How Leadership Impacts Disengaged Employees

Posted by | Communication, Leadership | 0 |

Companies that have leaders who are effective communicators improve productivity in disengaged employees, resulting in 47% higher total returns.


A study by Gallup highlighted that the majority of Australian employees feel disengaged in the workplace. Good leadership is often credited as being one of the most vital aspects of a business for employees’ happiness, productivity and engagement. 60% were shown to be ‘not engaged’ while a further 16% were ‘actively disengaged’. Those in leadership roles can often have a great impact and influence on those experiencing disengagement, working together with them to improve productivity or manage employee performance

The problem with disengagement

The difference between being disengaged and actively disengaged is that disengagement suggests a lack of motivation along with less interest in investing effort towards achieving the organization’s goals. However, active disengagement is what can develop as a further consequence. Employees who are actively disengaged result in an even greater lack of productivity and the potentially devastating possibility of spreading negativity to co-workers. The Australian reported that this sense of malaise is costing the economy about $54.8 billion a year.
----------------------------------------
→ Task to carry out: Quote the leadership and disengagement article word for word, starting at "The difference between" and ending at "about $54.8 billion a year.".

→ Material shown:
----------------------------------------
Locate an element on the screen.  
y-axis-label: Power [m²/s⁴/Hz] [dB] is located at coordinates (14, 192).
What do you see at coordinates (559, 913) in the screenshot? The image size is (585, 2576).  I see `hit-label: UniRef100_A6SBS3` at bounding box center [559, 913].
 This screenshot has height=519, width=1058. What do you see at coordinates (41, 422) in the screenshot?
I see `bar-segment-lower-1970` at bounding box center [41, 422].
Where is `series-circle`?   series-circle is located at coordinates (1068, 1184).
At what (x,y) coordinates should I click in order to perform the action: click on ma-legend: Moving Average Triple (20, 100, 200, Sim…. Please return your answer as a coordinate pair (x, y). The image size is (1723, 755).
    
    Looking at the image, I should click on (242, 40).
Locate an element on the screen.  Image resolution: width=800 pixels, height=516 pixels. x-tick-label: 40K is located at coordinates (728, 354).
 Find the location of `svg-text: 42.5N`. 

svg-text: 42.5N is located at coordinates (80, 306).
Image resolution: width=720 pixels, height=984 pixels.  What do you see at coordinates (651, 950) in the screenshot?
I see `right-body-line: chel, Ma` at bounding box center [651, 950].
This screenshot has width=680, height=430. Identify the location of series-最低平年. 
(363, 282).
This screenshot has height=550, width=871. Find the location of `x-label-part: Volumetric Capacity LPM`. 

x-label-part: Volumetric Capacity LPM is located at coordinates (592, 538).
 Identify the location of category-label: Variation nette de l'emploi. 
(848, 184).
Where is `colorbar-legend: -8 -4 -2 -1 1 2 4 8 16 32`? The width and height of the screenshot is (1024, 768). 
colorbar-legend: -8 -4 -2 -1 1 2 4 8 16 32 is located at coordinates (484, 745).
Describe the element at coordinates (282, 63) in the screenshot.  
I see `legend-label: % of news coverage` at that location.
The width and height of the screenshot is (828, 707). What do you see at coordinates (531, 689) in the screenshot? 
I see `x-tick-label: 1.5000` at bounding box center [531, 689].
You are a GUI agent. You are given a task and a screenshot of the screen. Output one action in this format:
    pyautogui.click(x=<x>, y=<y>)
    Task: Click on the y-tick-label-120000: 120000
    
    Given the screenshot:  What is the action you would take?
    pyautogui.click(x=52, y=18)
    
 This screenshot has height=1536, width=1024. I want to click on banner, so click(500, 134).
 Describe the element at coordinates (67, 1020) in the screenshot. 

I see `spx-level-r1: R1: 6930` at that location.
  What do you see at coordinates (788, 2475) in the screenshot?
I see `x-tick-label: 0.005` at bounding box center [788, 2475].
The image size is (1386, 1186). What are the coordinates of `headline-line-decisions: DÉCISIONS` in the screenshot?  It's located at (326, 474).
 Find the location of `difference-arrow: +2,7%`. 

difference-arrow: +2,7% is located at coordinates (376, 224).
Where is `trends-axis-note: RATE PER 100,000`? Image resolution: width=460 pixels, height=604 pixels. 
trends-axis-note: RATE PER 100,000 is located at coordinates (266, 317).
----------------------------------------
→ Task solution:
The difference between being disengaged and actively disengaged is that disengagement suggests a lack of motivation along with less interest in investing effort towards achieving the organization’s goals. However, active disengagement is what can develop as a further consequence. Employees who are actively disengaged result in an even greater lack of productivity and the potentially devastating possibility of spreading negativity to co-workers. The Australian reported that this sense of malaise is costing the economy about $54.8 billion a year.